The demand that women shall prepare for competition with men at all costs will fall into foolishness under wiser conditions of life. This must surely be. For women’s qualities and capacities are different from those of men. What is paramount in woman is secondary in man; her dominant qualities are not the same as his, but different. And by using her subordinate qualities, as she must do, in competition with man, she is up against the dominant qualities in him and will be beaten by him: on the other hand, if woman develops her dominant qualities with a wise education in youth and afterwards by training herself in the right performance of her own work, she cannot fail increasingly to occupy a position of power. And this is only another way of saying that woman can achieve her highest position only as a woman. As a worker she has at all times and in all races occupied a secondary place, as woman she is the strongest force in life. We cannot escape from nature, and no matter how seemingly urgent it is for women to train themselves to act like men on account of prevailing economic conditions, it is always wrong at the bottom to yield to those conditions: the results will not fail to bring evil in the future.

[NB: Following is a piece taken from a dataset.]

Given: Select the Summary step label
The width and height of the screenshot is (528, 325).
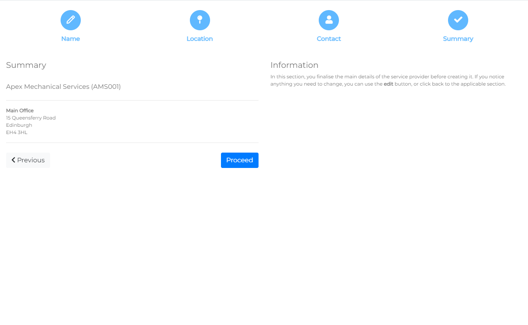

Let us know where we are going.

War conditions have rushed women forward at a racing speed on the paths which their desire previously had made them seek. If after the coming of peace the desire of women is not turned back to family duties and the home, if it still seems better and happier to them to do men’s work than to do their own—then the individual home may be swallowed up and replaced by some form of communal living. This may be necessary; it can never be an ideal.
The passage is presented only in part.